» **DOCUMENT**:
□ □ □ □ □ □ □

This workshop was given in a university computer lab, using PCs running Windows 7, and is pitched at folks who are comfortable with computers but would not be considered power users. There are some steps here which are easier to achieve in other ways, but I’ve chosen to start where the average computer user might begin. It hopefully goes without saying that this process will look slightly different on a Mac, but the general principles should be similar.

0 Introduction
Corpus analysis is a form of text analysis which allows you to make comparisons between textual objects at a large scale (so-called ‘distant reading’). It allows us to see things that we don’t necessarily see when reading as humans.

If you have ever…

  • searched in a PDF or a word doc for all examples a specific term
  • Used a biblical concordance to find all examples of a specific term

You have done this sort of thing before.

A corpus is a collection of texts, which can be anything from all of Shakespeare to Top 40 song lyrics from the past 20 years to full novels to tweets to news articles. If it is a collection of words it is analyseable!

1 Loading files and the AntConc interface
Antconc works only on PLAIN-TEXT files with the file appendix .txt (eg Hamlet.txt).
It will read XML files that are saved as .txt files.
Antconc will not read .doc, .docx, .pdf, files. You will need to convert these into .txt files.
(it’s OK if you don’t know what an xml file is today.)

1.1 Making a plain-text file.
Open http://news.stv.tv/, choose a news article (doesn’t matter which one, as long as it is primarily text)

Highlight all text in the article (header, byline, etc), and right-click “copy”. Open MSWord and select ‘paste’.stv highlighting
paste into word

Delete any non-textual objects, such as images: we are preparing for text analysis, so we only want to retain the text. You probably want to delete their footer, as well:

Feedback: We want your feedback on our site. If you’ve got questions, spotted an inaccuracy or just want to share some ideas about our news service, please email us on web@stv.tv.
Download: The STV News app is Scotland’s favourite and is available for iPhone from the Apple store and for Android from Google Play. Download it today and continue to enjoy STV News wherever you are.
Join in: For debate, chat, comment and more, join our communities on the STV News Facebook page or follow @STVNews on Twitter.

□ □ □ □ □ □ □

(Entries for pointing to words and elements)
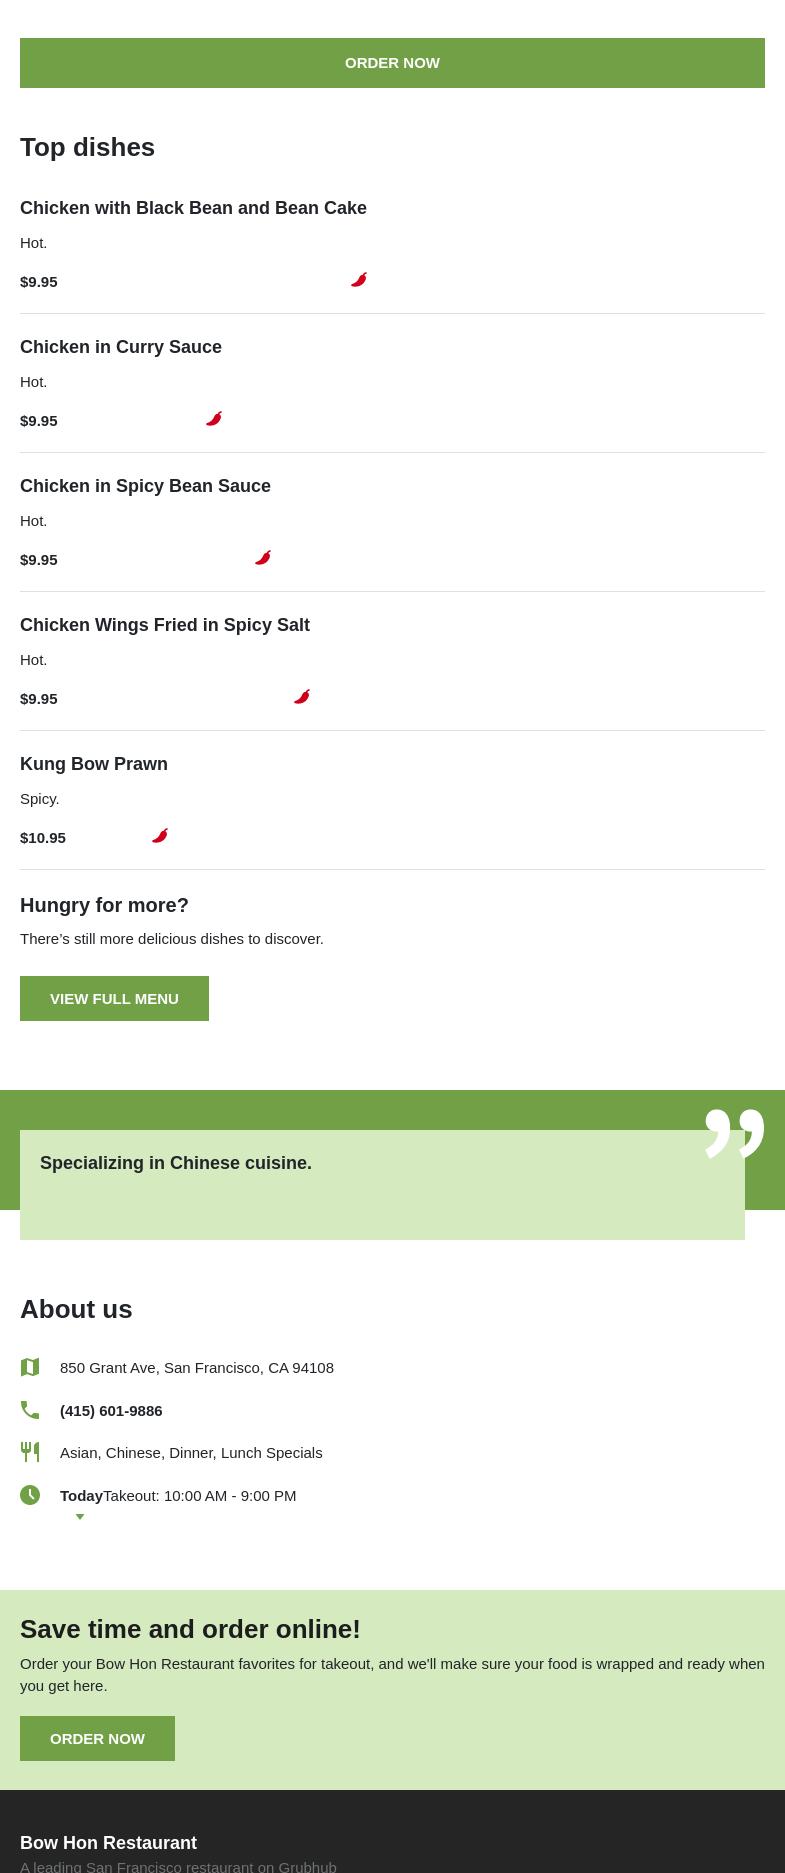
Task: Select the Chicken in Curry Sauce dish title
Action: [121, 347]
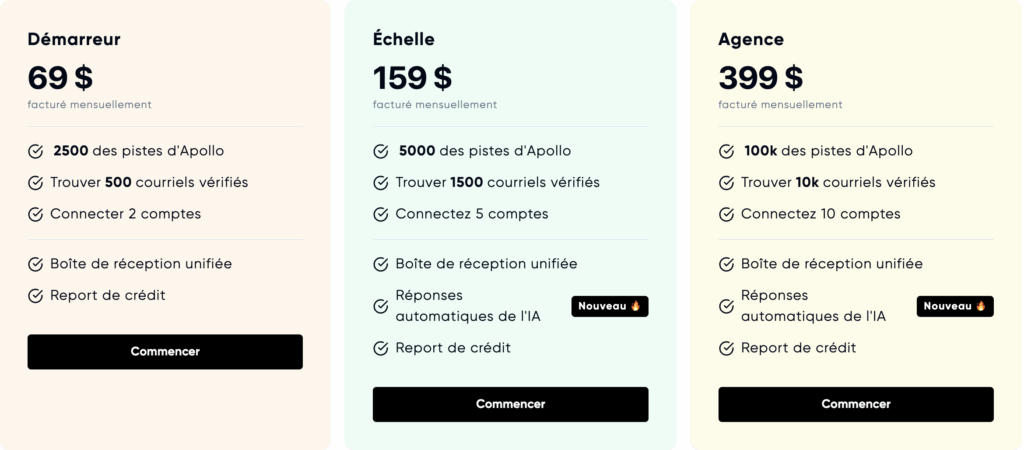Screen dimensions: 1024x450
Task: Click Report de crédit in Démarreur plan
Action: click(108, 295)
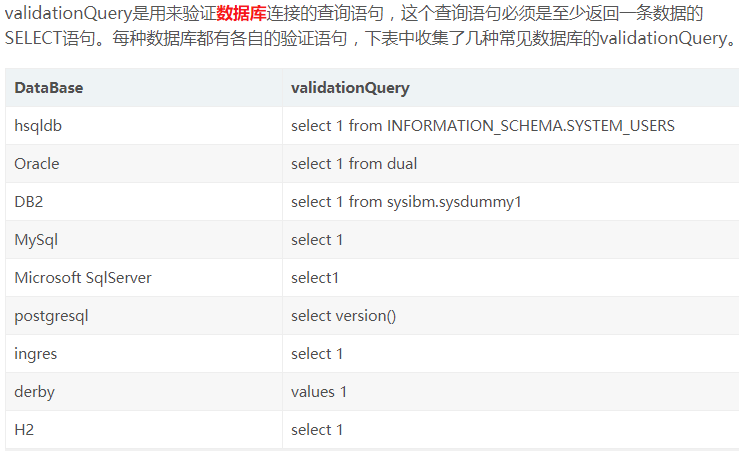The width and height of the screenshot is (739, 451).
Task: Select the DataBase column header
Action: click(144, 88)
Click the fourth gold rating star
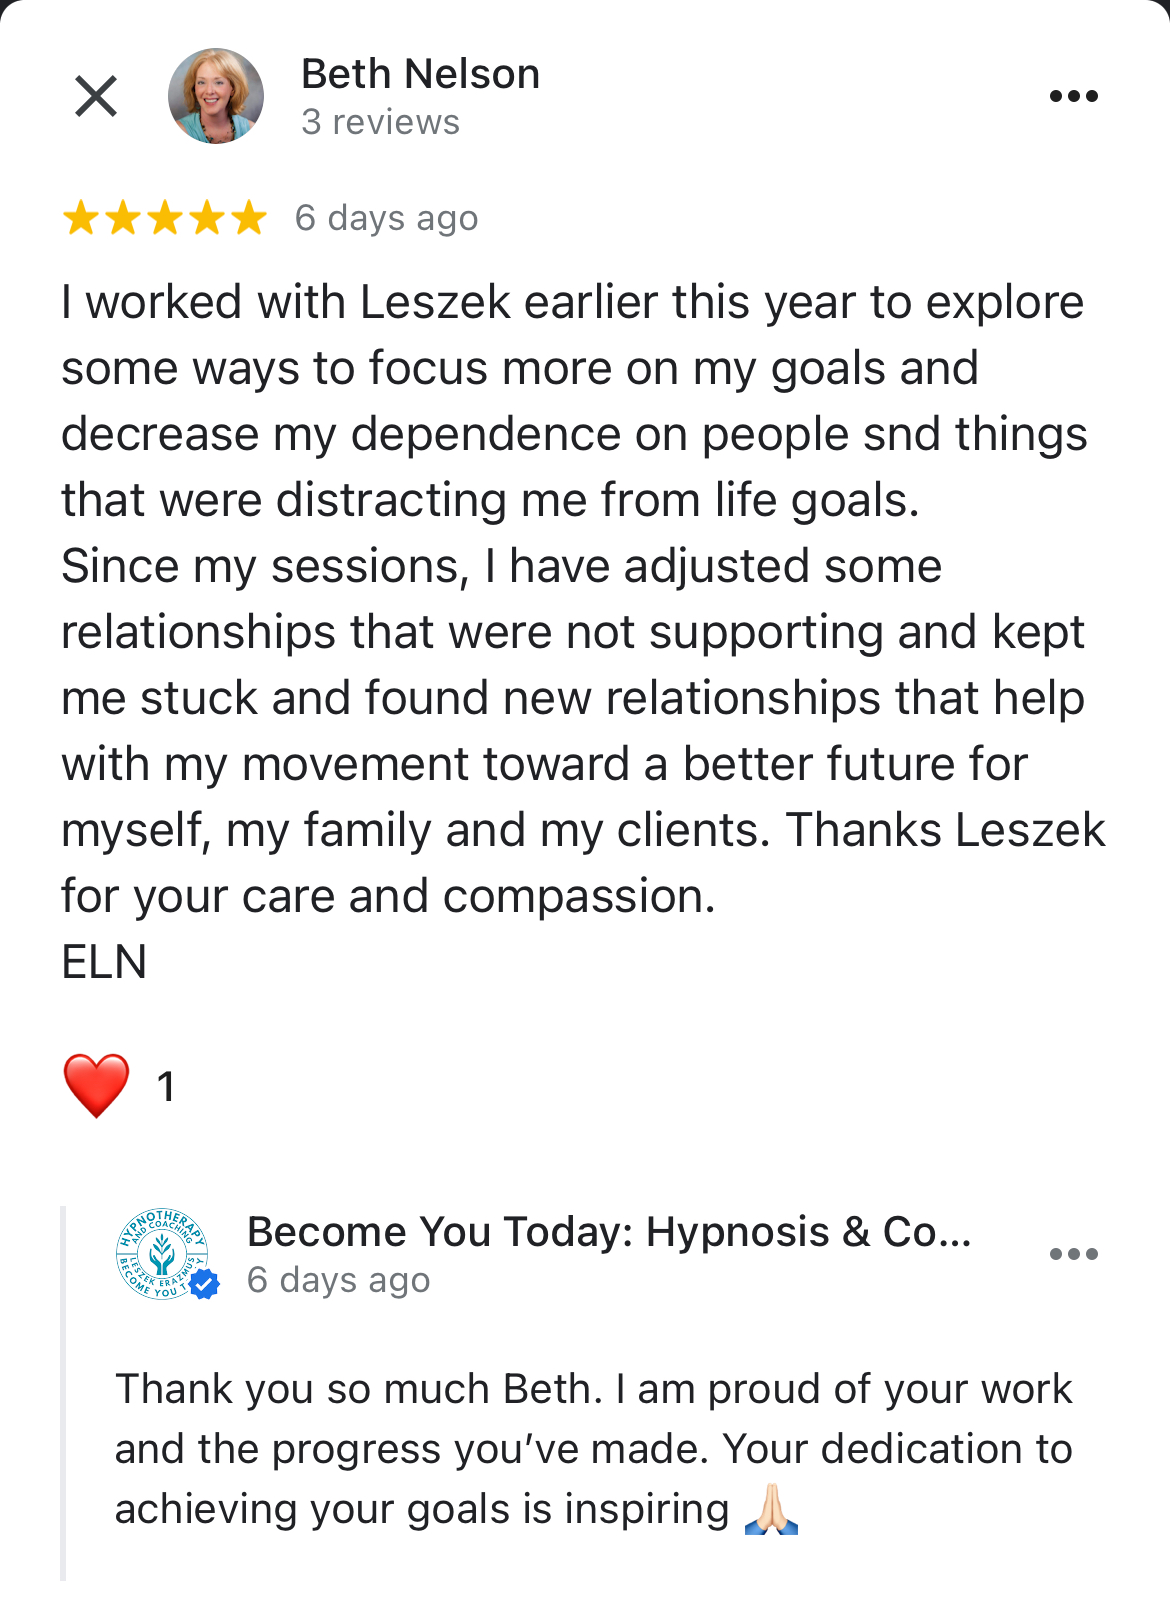1170x1602 pixels. 206,218
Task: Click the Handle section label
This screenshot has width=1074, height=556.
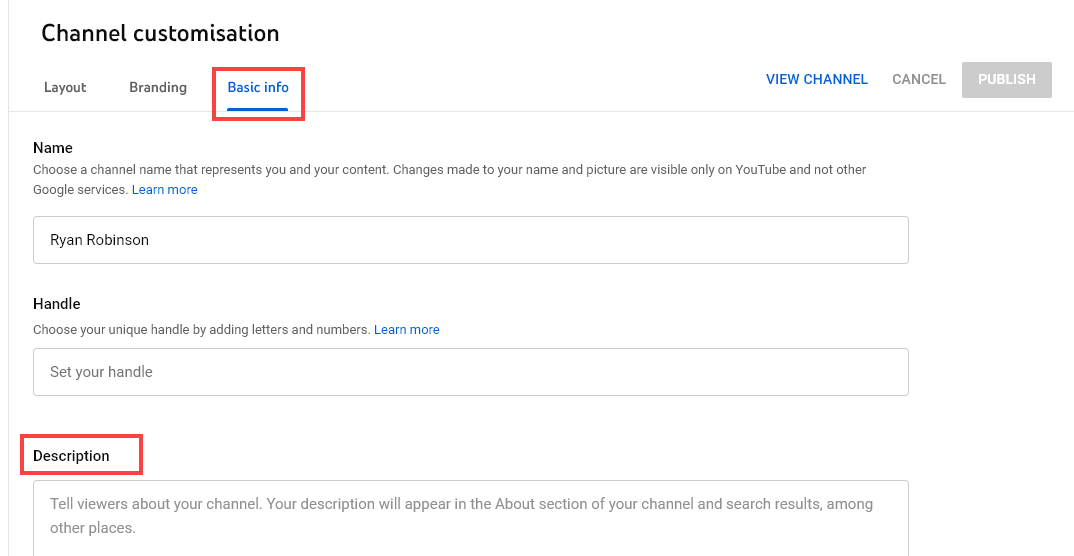Action: 57,303
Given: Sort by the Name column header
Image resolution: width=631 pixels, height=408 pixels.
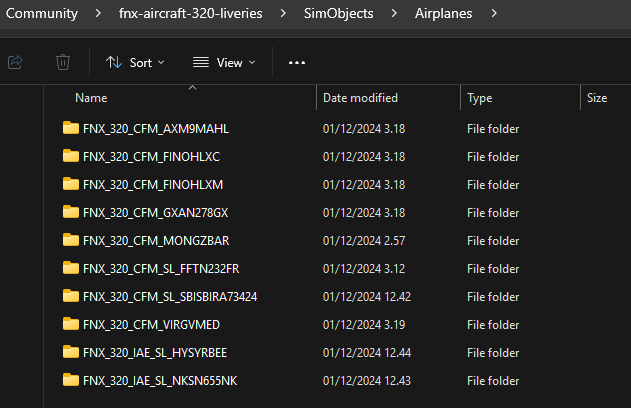Looking at the screenshot, I should [91, 98].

□ □ □ □ □ □ □

» **WHAT YOU WILL DO**:
1. Summarize the corpus analysis workshop in two sentences.
2. Write the next part of the corpus analysis workshop, carrying on after its last line.

» **EXERCISE RESPONSES**:
1. The workshop, meant for computer users who are comfortable but not power users, presents corpus analysis as a way to compare texts at a large scale, with a corpus being any collection of texts. It explains that AntConc reads only plain-text .txt files and starts showing how to make one by copying a news article into Word and deleting images and the site's footer.

2.
Instead of saving it as a .doc or .docx file, we’re going to save it as a .txt file to the desktop.

File > Save as > [article title], but in the drop down menu labelled SAVE AS TYPE we’re going to choose the file type “Plain Text (.txt)”.cameron plain text

This will give you a warning: “Saving as a text file will cause all formatting, pictures, and objects in your file to be lost.” You also get an option for Text Encoding. Select Other Encoding: “Unicode (UTF-8)” and click OK.
plaintext warning

Go to the desktop and check to see you have a file that looks like this. (Depending on some settings, It might save as ‘Cameron.txt’, or it might just save as ‘Cameron’.)file on desktop

To be safe, make sure every file is saved with the .txt suffix! Each file you want to use in your corpus must be a plain text file for Antconc to use it.

You can open the file in Notepad to see what it looks like:
notepad
Those white spaces aren’t a problem, though you may decide you don’t need the numbers (which you can remove then save the file again.)

Repeating this a lot is how you would build a corpus of plain text files; this process is called corpus construction, which very often involves addressing questions of sampling, representativeness and organization.

Further reading on corpus construction:
Biber (1993), “Representativeness in Corpus Design”. Literary and Linguistic Computing, 8 (4): 243-257. http://llc.oxfordjournals.org/content/8/4/243.abstract

Wynne, M (ed.) (2005). Developing Linguistic Corpora: a Guide to Good Practice. Oxford: Oxbow Books. http://www.ahds.ac.uk/creating/guides/linguistic-corpora/

1.2 Using a corpus
Rather than build a corpus from the ground up, today we’re going to use a prepared corpus of positive and negative movie reviews, borrowed from the Natural Language Processing Toolkit (http://nltk.org – possibly useful for anyone interested in looking at grammatical structures.) The NLTK movie review corpus has 2000 reviews, organized by positive & negative outcomes; today we will be addressing a small subset of them (200 positive, 200 negative).

Open a new tab and go to this link to download the movie review corpus; it will take you directly to this dialog box:
downloadfiles3

Click OK and wait for the files to download. The folder should automatically unzip itself.

IF IT DOESN’T, find where the file has been saved to and:

  • Right-click on the Zip file and choose Extract All
  • Choose a location for the folder to be extracted into: choose Desktop
  • If you checked “Show extracted files when complete”, the files or folders within the Zip folder appear.
  • If you unchecked the box, a folder or file with the same name (without the Zip) should appear.

IF THE FILE UNZIPS ITSELF, it’s worth noting where these files live:
where do files live 1

In the folder “movie reviews from nltk” you will find the following folders when you open the folder “Movie reviews from NLTK”.
files to work withWe’re going to move them somewhere more accessible – the desktop. (You may want to put your files somewhere else, and feel free to do that if you’re comfortable with this process.) You’re going to click and drag the folders to the desktop; you should see a little “+ Copy to desktop” subtitle show up.
copy files1

This might take a minute or two while the folder moves.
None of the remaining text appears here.